Once you’ve done this with every part of your body do a quick body scan again . Notice how soft and relaxed your muscles have become and acknowledge that you did it!
Practice positivity for good self-care
As humans, our nervous systems have been hard-wired to look for danger and for things that could hurt us. This tendency to find the negative can make some of us feel helpless, overwhelmed and less effective at making decisions during times of trauma and high stress.
Changing your mindset is an important aspect of self-care especially during times of stress. Practicing positivity on purpose is a scientifically proven way to activate the rest and digest part of your nervous system (the parasympathetic nervous system) which calms you and puts you in a much better place to make the important the decisions you may need to make during or after a traumatic event. It also puts you in a great place to effectively support your kids and to minimize the long-term impact the trauma will have on them. There are many ways to start a positivity practice. In this blog we will talk about one way which is keeping a gratitude journal.
How to Keep a gratitude journal
Buy yourself a pretty notebook you will enjoy writing (or drawing) in
Put this notebook with a good pen that works in the place you have chosen to do your gratitude practice (At least to start)
Take three deep breaths
Make a list of 3-5 things that you are grateful for every day
Allow yourself to feel the feelings of gratitude as you write these things down. Feel the feeling of gratitude wash over you like a soft blanket and encourage yourself to feel these feelings as long as you can.

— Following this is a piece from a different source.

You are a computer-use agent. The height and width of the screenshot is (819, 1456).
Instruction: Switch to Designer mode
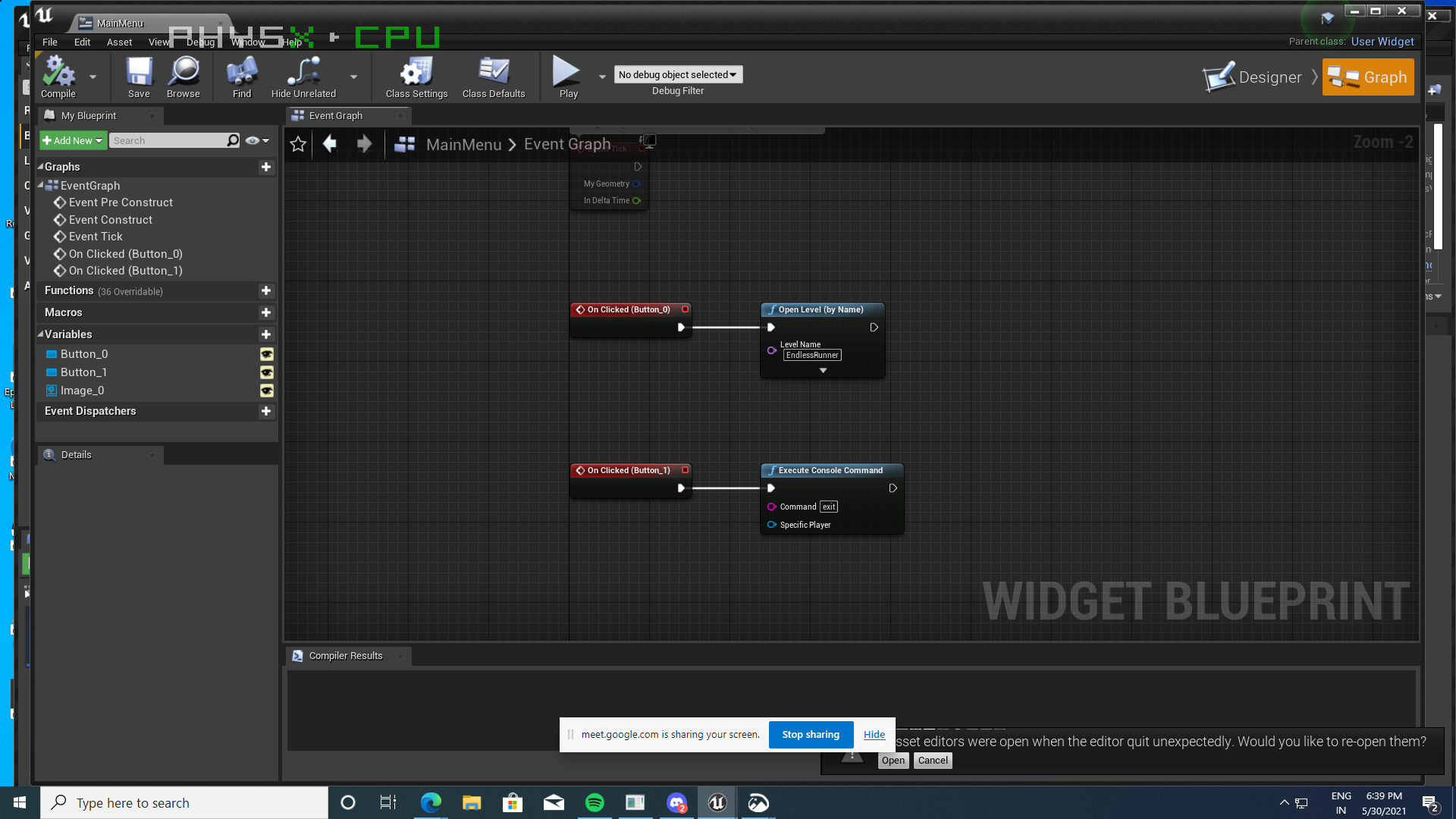[x=1255, y=77]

Making a list of 3-5 things you are grateful for every day is an easy way to become more positive and less stressed. Doing this just before bed (and with your child) is a great way to end your day and to release stress. Soon, you’ll notice that you sleep better at night and you’ll wake up in a better good frame of mind.
If you want to go deeper into the gratitude practices, here is another one called the positivity practice
How to do the Positivity practice
Sit down in a quiet place and take three deep breaths. If you can’t find a quiet place or can’t sit down just do it wherever you are. With your eyes open or closed search for two or three things that are going right: On some days this may seem very difficult but you can do this. Just in case you need some help, maybe you can try one of these: You’re breathing, the sun came up today, there are many people in the world working to help make things better for you and your family ( even if the news NEVER reports about them!) , you have a roof over your head, etc…..
Just as in the gratitude journal practice, turn your full attention onto one of these things and really feel gratitude for it in your body and heart. Imagine the gratitude you feel is a bright white light gently spreading through your whole body from the bottom of your feet up to the crown of your head, send this light to each cell of your body. When the process works and you are really able to feel the gratitude, spend as much time as you can doing this. When you’re done, you can carry these good feelings into the rest of your day.
Practice this as many times a day as you want. Twice a day is a good place to start, once when you get up in the morning and again before you go to bed.
If you are having a particularly challenging day and can’t get in touch with any feelings of gratitude, be easy with yourself, don’t scold yourself that you are not good enough, just treat yourself like you would your best friend( forgiveness) and move on to a different practice like some exercise to help you feel better.